Caulolatilus is a genus of tilefishes native to the Pacific and Atlantic coasts of the Americas. This genus is regarded as the least specialised and the most basal of the tilefishes.

Species
There are currently 11 recognized species in this genus:
 Caulolatilus affinis T. N. Gill, 1865 (Bighead tilefish)
 Caulolatilus bermudensis Dooley, 1981 (Bermuda tilefish)

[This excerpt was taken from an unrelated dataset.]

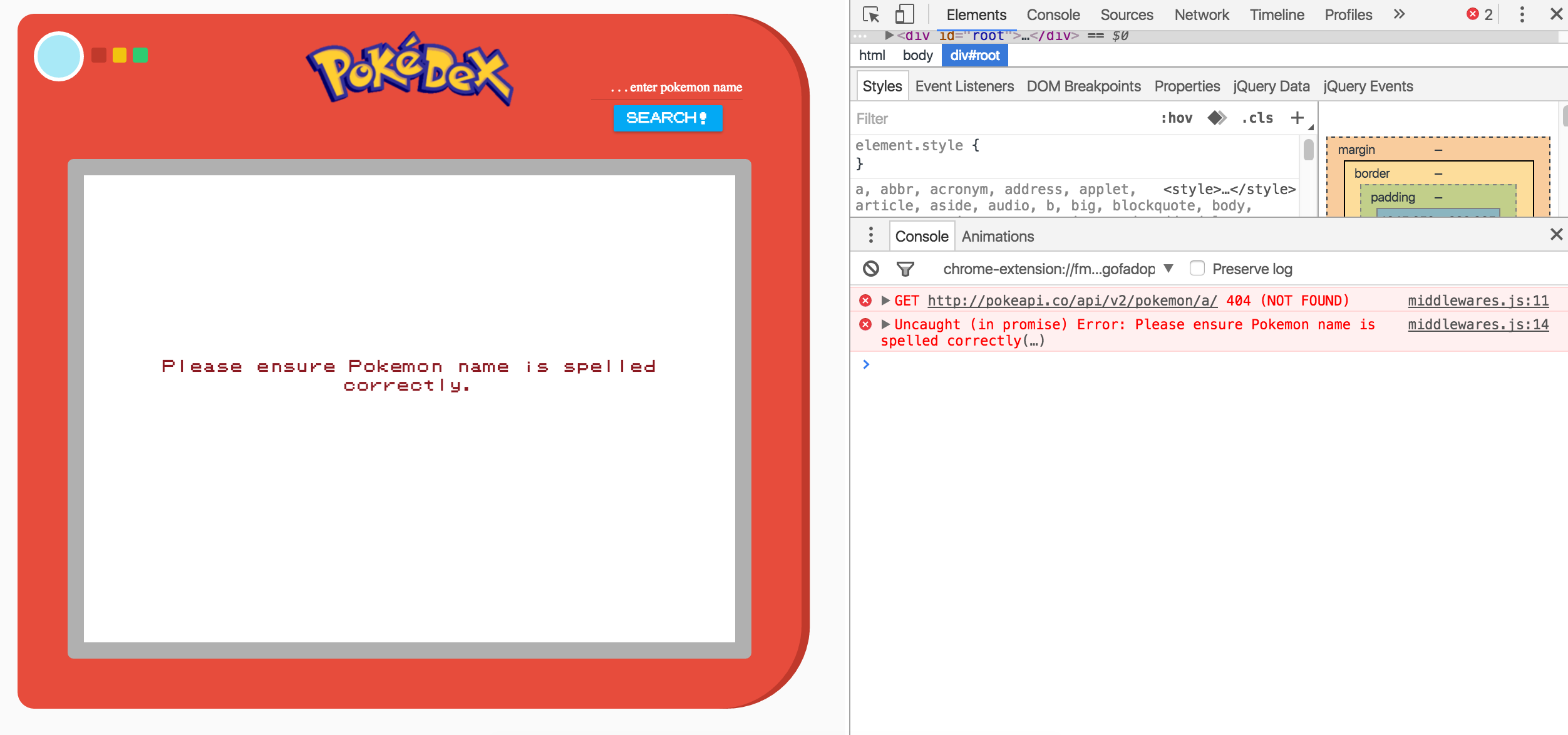The image size is (1568, 735).
Task: Toggle the .cls class editor
Action: pyautogui.click(x=1256, y=118)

 Caulolatilus chrysops (Valenciennes, 1833) (Atlantic goldeneye tilefish)
 Caulolatilus cyanops Poey, 1866 (Blackline tilefish)
 Caulolatilus dooleyi Berry, 1978 (Bankslope tilefish)
 Caulolatilus guppyi Beebe & Tee-Van, 1937 (Reticulated tilefish)
 Caulolatilus hubbsi Dooley, 1978 (Hubbs' tilefish)
 Caulolatilus intermedius Howell-Rivero, 1936 (Gulf bareye tilefish)
 Caulolatilus microps Goode & T. H. Bean, 1878 (Grey tilefish)
 Caulolatilus princeps (Jenyns, 1840) (Ocean whitefish)
 Caulolatilus williamsi Dooley & Berry, 1977 (Yellowbar tilefish)

Studies have shown that C. hubbsi is not readily distinguishable from C. princeps and should be treated as a junior synonym of the latter taxon.